- [TEXTE SOURCE]
● ● ●
Pologne, la régression politique
par Jacques AMALRIC - Libération
jeudi 11 mai 2006
A droite, toute ! Telle est la recette adoptée par les conservateurs polonais du parti Droit et Justice (PiS), pour s'assurer une majorité de gouvernement à la Diète. Arrivé en tête des élections législatives de l'automne dernier, le parti des frères jumeaux Lech et Jaroslaw Kaczynski (1) était paralysé depuis sa courte victoire par sa position minoritaire. Incapable de s'entendre avec les libéraux de centre droit de la Plate-forme civique (PO), le PiS dépendait au Parlement de la bonne volonté des députés populistes et antilibéraux du mouvement Autodéfense (Samoobrona) et des élus d'extrême droite et ultracatholiques de la Ligue des familles polonaises (LPR).
Pour éviter des élections anticipées qu'ils auraient bien pu perdre, les frères Kaczynski ont choisi de franchir le Rubicon : le 5 mai dernier, ils ont conclu un pacte gouvernemental avec Samoobrona, la Ligue des familles et quelques députés dissidents de cette dernière. Une bonne affaire pour les deux partis cooptés, puisque leurs leaders respectifs vont seconder le terne Premier ministre, Kazimierz Marcinkiewicz, en tant que vice-Premiers ministres. Andrzej Lepper, le chef de Samoobrona, obtient également le ministère de l'Agriculture. Quant à Roman Giertych, président de la Ligue, il se voit bombardé ministre de l'Education, ce qui n'a pu être ressenti que comme une provocation par la Pologne urbaine des classes moyennes.
Au-delà de ces tractations politiciennes, tout se passe en effet comme si une guerre des cultures se mettait en place au détriment du développement économique du pays et des 20 % de chômeurs. D'un côté, toute une partie de la population qui aspire à la modernité et croit à l'avenue européenne, même si elle a été échaudée par l'incompétence et la corruption des équipes précédentes, formées surtout par d'anciens communistes convertis du jour au lendemain en d'opportunistes et confortables sociaux-démocrates. De l'autre, une Pologne rurale, souvent âgée, désabusée, sans travail, manipulée par des populistes xénophobes et par des ultranationalistes antieuropéens, le tout sous la houlette d'une partie de l'Eglise catholique qui entend redevenir la tutrice de la nation.
● ● ●
- [SECTION DE DONNÉES]

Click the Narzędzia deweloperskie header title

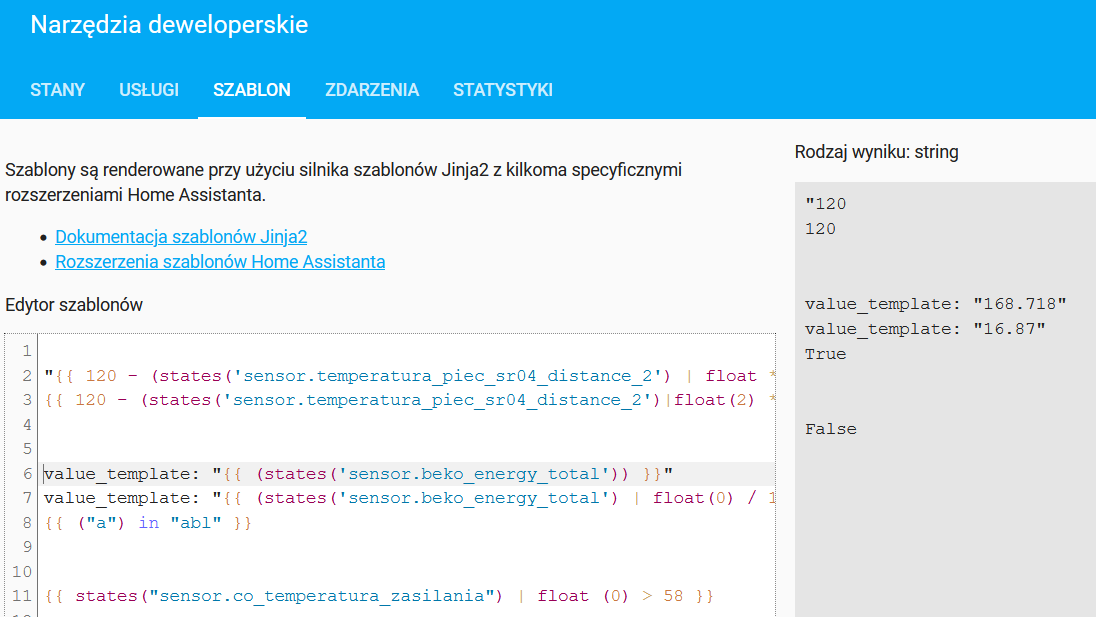[169, 25]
● ● ●
- [TRAVAIL À RÉALISER]
A: Recopiez le passage de l'article sur la Pologne qui commence à « Pour éviter des » et se termine à « des classes moyennes. ».
B: D'après l'article sur la Pologne, quel ministère Andrzej Lepper, le chef de Samoobrona, obtient-il ?
C: Écrivez la suite de l'article sur la régression politique en Pologne, en reprenant après sa dernière phrase.

- [RÉPONSES RÉDIGÉES]
A:
Pour éviter des élections anticipées qu'ils auraient bien pu perdre, les frères Kaczynski ont choisi de franchir le Rubicon : le 5 mai dernier, ils ont conclu un pacte gouvernemental avec Samoobrona, la Ligue des familles et quelques députés dissidents de cette dernière. Une bonne affaire pour les deux partis cooptés, puisque leurs leaders respectifs vont seconder le terne Premier ministre, Kazimierz Marcinkiewicz, en tant que vice-Premiers ministres. Andrzej Lepper, le chef de Samoobrona, obtient également le ministère de l'Agriculture. Quant à Roman Giertych, président de la Ligue, il se voit bombardé ministre de l'Education, ce qui n'a pu être ressenti que comme une provocation par la Pologne urbaine des classes moyennes.

B: Le ministère de l'Agriculture.

C:
Cette Pologne-là se retrouve à l'écoute de Radio Maryja, une station privée contrôlée par un rédemptoriste intégriste, Tadeusz Rydzyk, où se précipitent président, responsables du PiS, Premier ministre et ministres, comme si elle était devenue radio d'Etat, pour multiplier les interventions entre deux prières. Outre la condamnation rituelle de l'avortement et de l'homosexualité, on peut aussi y entendre des commentaires ouvertement antisémites contre «les hommes venus de Judée qui tentent de nous surprendre en nous prenant à revers», contre le Congrès juif mondial, «la principale firme qui fasse dans l'industrie de l'Holocauste» ou contre le quotidien issu de Solidarnosc, Gazeta Wyborcza, qualifié d'«exemple inhabituel de cinquième colonne juive en Pologne» puisque plusieurs de ses journalistes et son directeur sont juifs. Le tout sans que l'équivalent du CSA polonais y trouve à redire. Qu'une critique littéraire féministe et anticléricale se permette, en revanche, de se moquer d'une handicapée spécialisée dans la récitation de prières sur Radio Maryja, et la station qui a diffusé ses propos écopera d'une amende de 100 000 euros. Radio Maryja, qui compte plusieurs millions de fidèles auditeurs et dont l'influence est renforcée par une chaîne de télévision et un quotidien du même acabit, a plusieurs fois été mise en garde par l'épiscopat polonais et le nonce apostolique pour ses dérives partisanes. Tout à fait en vain jusqu'à présent. Certains en sont à espérer que Benoît XVI, qui doit se rendre en Pologne du 25 au 28 mai prochain, mette son influence dans la balance pour restreindre Radio Maryja à un rôle évangélique.
La cohabitation des trois formations de droite et d'extrême droite au sein d'un même gouvernement risque de se révéler difficile en matière économique : alors que la Ligue des familles est favorable à un retrait de la Pologne de l'Union européenne, le leader d'Autodéfense, du même avis il y a un an, veut aujourd'hui renégocier les accords agricoles conclus avec Bruxelles (2) et fermer la porte aux étrangers «qui ont racheté nos richesses pour des cacahuètes».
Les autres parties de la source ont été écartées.